I wanted to create a program for myself that incorporated Olympic weightlifting exercises once or twice a week without sacrificing time on bodybuilding and powerlifting movements. What initially started as a simple training split, developed into a well-rounded program for general strength, hypertrophy and athleticism. This program is by no means beginner-friendly; it requires you to have at least some experience with compound exercises (bench press, squats, deadlift, dips, overhead press etc) and Olympic weightlifting movements (power snatches, power cleans). In this blog post, I will do an overview of the whole program and highlight the details and nuances of each training mesocycle.
- MONDAY (Full body): Olympic Lifts w/ Front squats, Abs
- TUESDAY (Upper body): Chest, Back, Biceps
- WEDNESDAY: ACTIVE REST
- THURSDAY (Lower body): Lower body with quadricep/squat focus
- FRIDAY (Upper body): Shoulders, Chest, triceps
- SATURDAY (Lower body): Lower body with posterior chain focus, Back
- SUNDAY: Rest
- Weeks 1-3 is considered a high-volume hypertrophy block
- Week 4 is an active rest/deload
- Weeks 5-9 is considered a strength block (with Week 9 being a back off on volume (not a full deload)
- Weeks 10-12 is a power and conditioning block
- Unlike a typical bodybuilding bro-split, frequency is moderate - high to ensure muscle protein synthesis (MPS) is kept above baseline for each body part throughout the whole week
- The moderate-high frequency done in this program is also good for motor learning/technique-acquisition and improvement, as well as neuromuscular efficiency (with the exception of the Olympic lifts, which I will address in the final section of this post)
- Quadriceps, glutes and hamstrings are all being hit 2-3 times a week throughout the whole program
- Chest and triceps are being hit at least twice a week
- Back and pulling movements are being done at least twice a week
- Shoulders (specifically the lateral head of the deltoid) are only being hit once a week, but it should be noted that the anterior (front) and posterior (back) delts are stimulated on other days via pulling and pushing exercises anwyays
- Ab exercises are included in the program at least once a week
Placement of Rest Days
- Rest days are placed strategically to mitigate muscle soreness (delayed onset muscle soreness - DOMs) and ensure adequate muscle recovery
- Wednesday's rest day is to ensure the lifter is recovered before 3 back-to-back sessions (Thursday, Friday, Saturday).
- Monday is definitely the most technique-intensive day out of the whole program, therefore adequate muscle recovery (reducing DOMs) must be made during Sunday's rest day in order to reduce injuries and increase skill acquisition.
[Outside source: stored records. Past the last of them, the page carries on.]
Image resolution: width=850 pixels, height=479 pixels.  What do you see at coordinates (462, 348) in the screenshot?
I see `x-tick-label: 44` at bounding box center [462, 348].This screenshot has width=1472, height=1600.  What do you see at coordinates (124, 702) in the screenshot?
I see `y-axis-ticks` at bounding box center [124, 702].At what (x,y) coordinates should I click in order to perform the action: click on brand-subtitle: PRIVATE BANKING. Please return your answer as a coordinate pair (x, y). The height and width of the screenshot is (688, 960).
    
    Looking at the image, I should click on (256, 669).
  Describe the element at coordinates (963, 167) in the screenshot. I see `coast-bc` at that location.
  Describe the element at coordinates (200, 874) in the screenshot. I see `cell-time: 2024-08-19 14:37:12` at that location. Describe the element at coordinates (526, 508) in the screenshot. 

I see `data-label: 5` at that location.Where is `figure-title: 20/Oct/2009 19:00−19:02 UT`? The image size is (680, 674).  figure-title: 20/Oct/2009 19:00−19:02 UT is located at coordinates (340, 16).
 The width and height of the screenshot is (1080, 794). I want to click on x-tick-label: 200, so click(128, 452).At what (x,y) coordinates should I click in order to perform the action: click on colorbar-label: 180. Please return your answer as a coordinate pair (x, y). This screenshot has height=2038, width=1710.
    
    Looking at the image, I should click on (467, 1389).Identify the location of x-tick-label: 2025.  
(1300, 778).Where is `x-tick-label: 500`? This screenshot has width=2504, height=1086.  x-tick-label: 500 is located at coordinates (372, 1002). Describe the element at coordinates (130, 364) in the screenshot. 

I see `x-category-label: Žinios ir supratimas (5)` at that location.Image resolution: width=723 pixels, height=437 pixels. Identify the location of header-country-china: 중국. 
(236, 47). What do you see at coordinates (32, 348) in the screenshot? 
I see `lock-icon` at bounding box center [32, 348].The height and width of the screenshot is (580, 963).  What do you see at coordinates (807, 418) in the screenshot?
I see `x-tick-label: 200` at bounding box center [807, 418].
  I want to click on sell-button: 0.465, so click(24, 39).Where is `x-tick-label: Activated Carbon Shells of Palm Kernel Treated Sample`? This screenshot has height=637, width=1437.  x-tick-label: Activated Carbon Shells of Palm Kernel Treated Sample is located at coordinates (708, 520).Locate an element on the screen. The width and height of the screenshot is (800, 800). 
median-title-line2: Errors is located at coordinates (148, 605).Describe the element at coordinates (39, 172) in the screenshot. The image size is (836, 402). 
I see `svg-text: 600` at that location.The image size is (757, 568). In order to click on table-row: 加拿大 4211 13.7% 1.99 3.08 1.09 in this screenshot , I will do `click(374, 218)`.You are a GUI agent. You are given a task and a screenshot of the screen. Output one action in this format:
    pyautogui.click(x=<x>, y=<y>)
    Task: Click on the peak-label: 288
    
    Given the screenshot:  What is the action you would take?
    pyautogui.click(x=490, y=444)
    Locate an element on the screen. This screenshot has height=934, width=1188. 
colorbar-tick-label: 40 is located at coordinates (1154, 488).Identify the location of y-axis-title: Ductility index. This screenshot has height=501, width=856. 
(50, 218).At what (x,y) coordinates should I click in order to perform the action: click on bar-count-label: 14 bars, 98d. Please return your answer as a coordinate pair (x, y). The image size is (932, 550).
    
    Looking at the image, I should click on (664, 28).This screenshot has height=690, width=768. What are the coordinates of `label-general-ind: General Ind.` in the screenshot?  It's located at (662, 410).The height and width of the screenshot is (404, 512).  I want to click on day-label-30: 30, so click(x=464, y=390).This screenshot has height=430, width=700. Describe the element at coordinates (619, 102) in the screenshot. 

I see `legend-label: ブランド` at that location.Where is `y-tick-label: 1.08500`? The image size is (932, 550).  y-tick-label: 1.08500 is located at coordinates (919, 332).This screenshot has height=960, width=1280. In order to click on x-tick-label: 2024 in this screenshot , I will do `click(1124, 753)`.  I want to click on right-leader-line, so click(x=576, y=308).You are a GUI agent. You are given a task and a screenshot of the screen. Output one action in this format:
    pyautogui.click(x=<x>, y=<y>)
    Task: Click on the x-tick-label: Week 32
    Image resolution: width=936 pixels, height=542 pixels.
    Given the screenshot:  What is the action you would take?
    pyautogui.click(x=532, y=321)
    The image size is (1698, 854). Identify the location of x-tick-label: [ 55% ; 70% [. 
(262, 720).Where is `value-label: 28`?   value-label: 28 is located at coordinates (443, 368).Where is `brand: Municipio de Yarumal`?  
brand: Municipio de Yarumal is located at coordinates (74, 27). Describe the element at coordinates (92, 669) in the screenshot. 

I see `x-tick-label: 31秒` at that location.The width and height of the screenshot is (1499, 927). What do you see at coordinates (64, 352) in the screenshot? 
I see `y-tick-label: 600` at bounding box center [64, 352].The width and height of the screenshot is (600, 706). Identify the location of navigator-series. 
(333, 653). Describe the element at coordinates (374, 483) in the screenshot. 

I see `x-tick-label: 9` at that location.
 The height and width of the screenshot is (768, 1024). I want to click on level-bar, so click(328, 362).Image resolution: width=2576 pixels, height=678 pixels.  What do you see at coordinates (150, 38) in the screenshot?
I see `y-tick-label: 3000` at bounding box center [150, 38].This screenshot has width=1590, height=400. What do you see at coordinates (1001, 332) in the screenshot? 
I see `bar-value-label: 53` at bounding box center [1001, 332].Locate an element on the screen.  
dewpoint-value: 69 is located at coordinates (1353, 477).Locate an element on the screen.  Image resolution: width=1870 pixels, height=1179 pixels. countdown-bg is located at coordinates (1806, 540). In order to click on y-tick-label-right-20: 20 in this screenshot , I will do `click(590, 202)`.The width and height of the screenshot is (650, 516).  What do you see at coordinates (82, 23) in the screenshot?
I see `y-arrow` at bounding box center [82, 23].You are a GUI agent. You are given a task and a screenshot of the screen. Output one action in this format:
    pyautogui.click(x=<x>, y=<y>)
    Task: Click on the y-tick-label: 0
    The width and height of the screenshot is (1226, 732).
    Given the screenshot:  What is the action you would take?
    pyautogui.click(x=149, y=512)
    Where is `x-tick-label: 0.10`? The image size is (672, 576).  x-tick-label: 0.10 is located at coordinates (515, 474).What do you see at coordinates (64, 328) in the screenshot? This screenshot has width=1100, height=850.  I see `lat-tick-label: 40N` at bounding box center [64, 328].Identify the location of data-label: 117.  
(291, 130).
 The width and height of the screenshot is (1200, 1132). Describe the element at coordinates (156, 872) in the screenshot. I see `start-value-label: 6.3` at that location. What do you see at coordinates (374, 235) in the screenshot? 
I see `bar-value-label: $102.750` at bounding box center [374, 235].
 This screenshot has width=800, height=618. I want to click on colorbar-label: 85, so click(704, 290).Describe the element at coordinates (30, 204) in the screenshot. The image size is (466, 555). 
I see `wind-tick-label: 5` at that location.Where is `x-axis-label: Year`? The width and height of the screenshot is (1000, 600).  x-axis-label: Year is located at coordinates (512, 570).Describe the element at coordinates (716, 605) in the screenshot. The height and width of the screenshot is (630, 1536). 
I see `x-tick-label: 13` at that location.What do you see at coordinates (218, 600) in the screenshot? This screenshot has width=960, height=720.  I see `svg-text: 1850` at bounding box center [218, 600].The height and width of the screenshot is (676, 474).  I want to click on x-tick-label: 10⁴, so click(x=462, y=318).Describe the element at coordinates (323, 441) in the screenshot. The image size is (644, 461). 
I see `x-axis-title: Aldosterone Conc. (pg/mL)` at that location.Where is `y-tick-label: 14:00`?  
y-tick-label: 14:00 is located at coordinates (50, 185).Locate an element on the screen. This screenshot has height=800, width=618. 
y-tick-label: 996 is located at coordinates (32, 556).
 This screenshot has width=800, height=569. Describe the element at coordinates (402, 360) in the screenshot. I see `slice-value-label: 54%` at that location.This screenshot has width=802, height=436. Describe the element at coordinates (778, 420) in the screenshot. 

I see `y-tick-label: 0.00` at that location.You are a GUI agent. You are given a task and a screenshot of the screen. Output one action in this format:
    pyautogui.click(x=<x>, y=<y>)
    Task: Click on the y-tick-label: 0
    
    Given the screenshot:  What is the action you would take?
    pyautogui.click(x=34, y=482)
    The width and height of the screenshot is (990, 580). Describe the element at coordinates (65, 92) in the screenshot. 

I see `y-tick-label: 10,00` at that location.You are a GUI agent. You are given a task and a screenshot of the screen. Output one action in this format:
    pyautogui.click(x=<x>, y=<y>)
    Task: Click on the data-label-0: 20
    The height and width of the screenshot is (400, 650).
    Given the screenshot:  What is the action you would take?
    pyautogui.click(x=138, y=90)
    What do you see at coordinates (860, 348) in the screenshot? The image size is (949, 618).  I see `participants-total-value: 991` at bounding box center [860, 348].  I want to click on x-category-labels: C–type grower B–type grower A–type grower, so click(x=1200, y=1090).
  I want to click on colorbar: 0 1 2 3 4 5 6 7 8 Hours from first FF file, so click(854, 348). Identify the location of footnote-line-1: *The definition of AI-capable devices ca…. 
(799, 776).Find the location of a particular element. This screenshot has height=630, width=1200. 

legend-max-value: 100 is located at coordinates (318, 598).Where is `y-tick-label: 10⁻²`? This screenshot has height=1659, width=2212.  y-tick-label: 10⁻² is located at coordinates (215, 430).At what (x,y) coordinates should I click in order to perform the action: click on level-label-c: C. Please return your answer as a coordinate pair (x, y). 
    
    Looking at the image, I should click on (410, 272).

- Adequate rest in between 2 sessions that stimulate the same muscles (eg: Chest is being stimulated on Tuesday, then again on Friday. Wednesday and Thursday gives a chance for the chest to recover; right when MPS of the chest drops back to baseline on Thursday, Friday's session will increase it once again up until Sunday/Monday)
- Lower volume works requires less time to recover from (Thursday's posterior chain work is pretty low volume, therefore the posterior chain can be worked again on Saturday without any decreases in performance)
- Spacing muscle groups out evenly throughout the week is essentially taking advantage of the Stimulus-Recovery-Adaptation curves of each muscle (concept taken from NSCA, Dr. Yuri Verkhoshanksy and Dr. Mike Israetel).